Lopatin’s still capable of creating gorgeous sounds—the end of “Toys 2” is one of the most gobstopping moments of beauty in his discography—but moments like these are rarely allowed to continue uninterrupted. Lopatin often cues up a sound once during a song, then cuts it off with no warning, like a flock of crows that frequently shows up at the beginning of “myriad.industries.” And harsh noise is a constant—either quick blasts that explode at random or sickly, distant swells that threaten to subduct the entire mix.
It’s a remote and pessimistic album, as you’d expect, but it’s also some of the most sincere music Lopatin’s made. There was always some level of criticism in Lopatin’s art—an awareness that the promise of the early computer age derailed into dystopian paranoia, or that ridiculous music can be transcendent when remembered the right way. Age Of isn’t about cool po-mo recontextualization of cultural trash. Its emotions are simpler: apocalyptic dread, plus curiosity at the possibilities of what will come after.

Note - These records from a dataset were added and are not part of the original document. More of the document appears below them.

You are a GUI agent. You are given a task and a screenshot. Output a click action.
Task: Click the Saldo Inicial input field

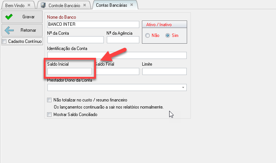[69, 71]
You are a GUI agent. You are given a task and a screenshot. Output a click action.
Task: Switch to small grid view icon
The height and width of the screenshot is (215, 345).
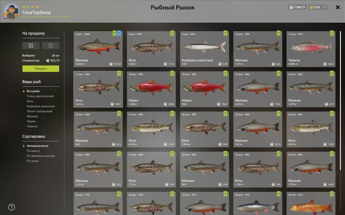click(x=51, y=45)
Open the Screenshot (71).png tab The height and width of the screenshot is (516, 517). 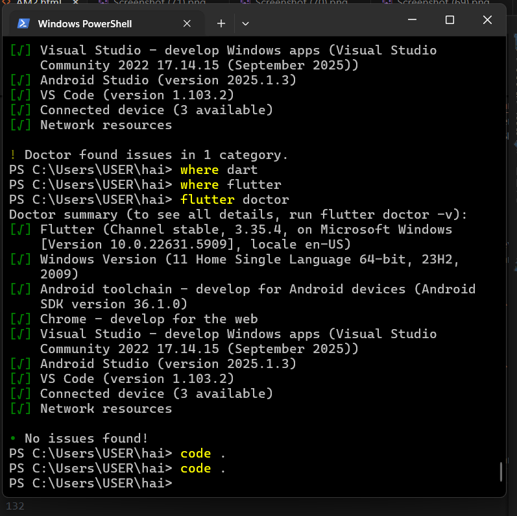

Longtime fans of Lopatin’s work might be less receptive to this music than newer fans, if only because it challenges how we’re meant to respond to a Oneohtrix Point Never album. It doesn’t come with any pre-packaged cultural cues from the ‘80s or ‘90s or whenever. Its Twitter rollout was a series of disjunct images ranging from a giant earth-mover to a nuclear-themed sandwich—a paper trail leading nowhere. Lopatin trusts you to find your way. He forces you to use your imagination, to put yourself in the shoes of some post-apocalyptic straggler and reconstruct human culture from scratch.